- [READING TEXT]:
—————

The Impromptu Speech Handout by qLq9rW


									                                   Impromptu and Extemporaneous Speeches
                                             Mark Twain said, “It usually takes me more than
                                           three weeks to prepare a good impromptu speech.”
                                 “When am I ever going to be asked to speak spontaneously in front of a crowd?”

This situation actually occurs almost every day. What about the time you were asked to describe your weekend
experience or a family vacation, or to tell about a movie you saw recently, or to give someone directions, or to
explain how to use a tool or an electronic “gadget,” or to explain a topic about which you are known to be an
expert? Each time you are in a situation like this, your spoken response is spontaneously generated.

Webster’s dictionary defines the word “impromptu” as “made, done, or formed on or as if on the spur of the
moment; composed or uttered without previous preparation.”

Another word associated with impromptu is “extemporaneous” which has the same definition as “impromptu”
with the following added: “carefully prepared, but delivered without notes or text.”

—————

- [GIVEN EXERCISE]: Rewrite the impromptu speech handout from "Impromptu and Extemporaneous" down to "is spontaneously generated.", swapping "family vacation" for "camping trip".

—————

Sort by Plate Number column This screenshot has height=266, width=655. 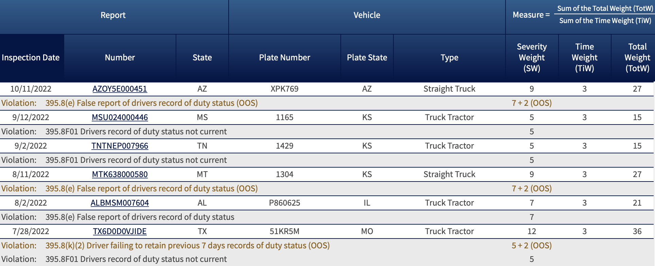[284, 58]
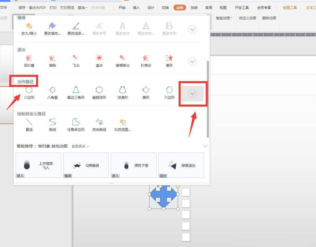This screenshot has height=247, width=316.
Task: Select the 飞出 exit animation
Action: [75, 60]
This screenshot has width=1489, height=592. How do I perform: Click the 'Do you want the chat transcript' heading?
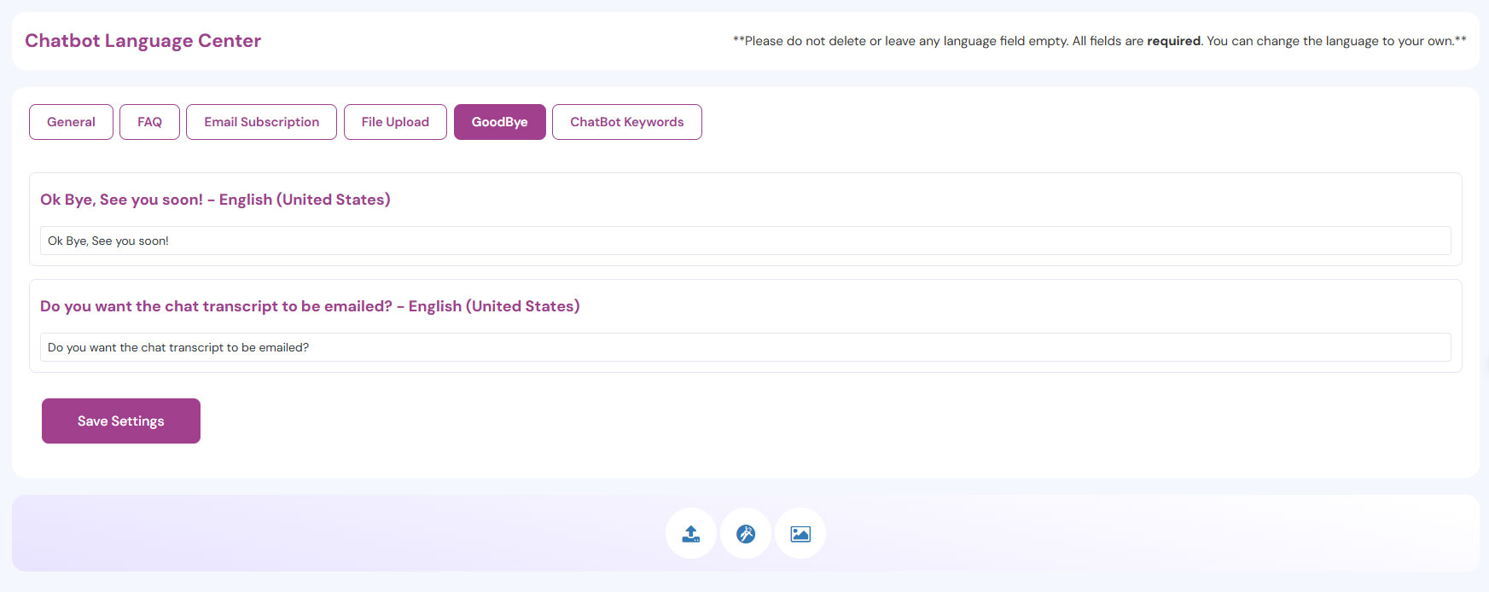point(216,306)
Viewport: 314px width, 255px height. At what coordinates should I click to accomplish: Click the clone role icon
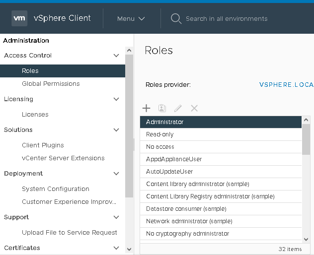click(162, 108)
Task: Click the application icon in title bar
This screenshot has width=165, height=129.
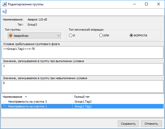Action: pyautogui.click(x=5, y=4)
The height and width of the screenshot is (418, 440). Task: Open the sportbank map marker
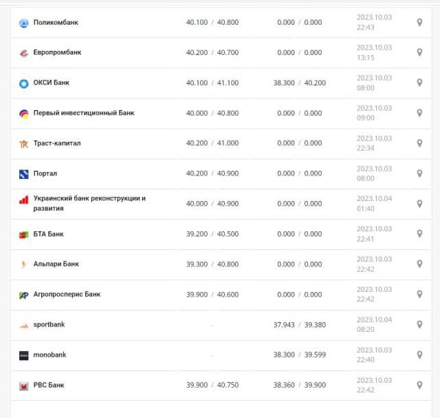coord(419,325)
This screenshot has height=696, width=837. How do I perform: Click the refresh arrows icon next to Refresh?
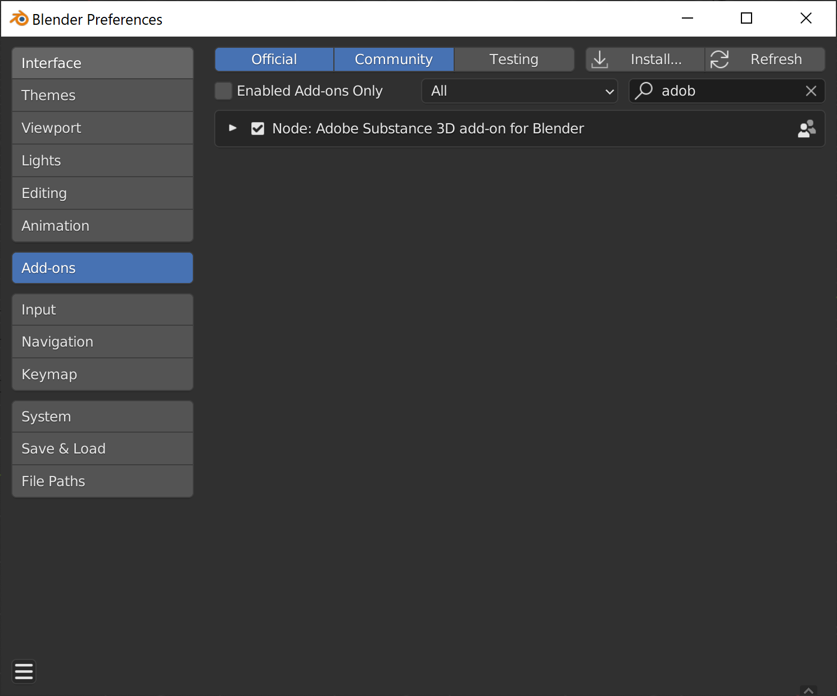click(720, 59)
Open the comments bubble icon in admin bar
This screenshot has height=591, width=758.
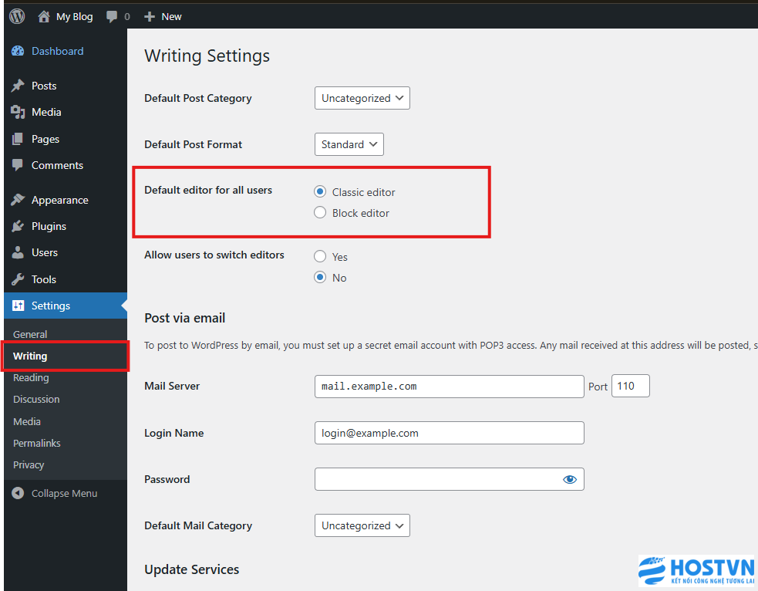coord(113,16)
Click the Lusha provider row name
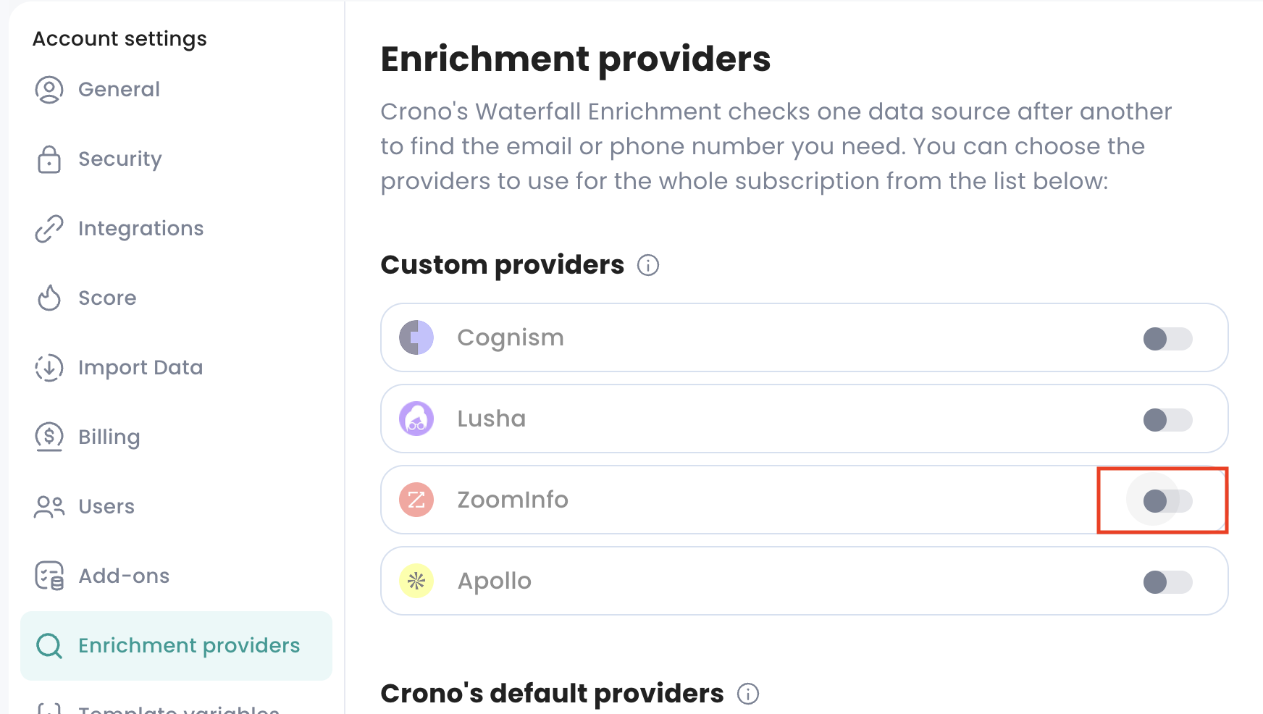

—————

- [OUTPUT BELOW]:
Impromptu and Extemporaneous Speeches
                                             Mark Twain said, “It usually takes me more than
                                           three weeks to prepare a good impromptu speech.”
                                 “When am I ever going to be asked to speak spontaneously in front of a crowd?”

This situation actually occurs almost every day. What about the time you were asked to describe your weekend
experience or a camping trip, or to tell about a movie you saw recently, or to give someone directions, or to
explain how to use a tool or an electronic “gadget,” or to explain a topic about which you are known to be an
expert? Each time you are in a situation like this, your spoken response is spontaneously generated.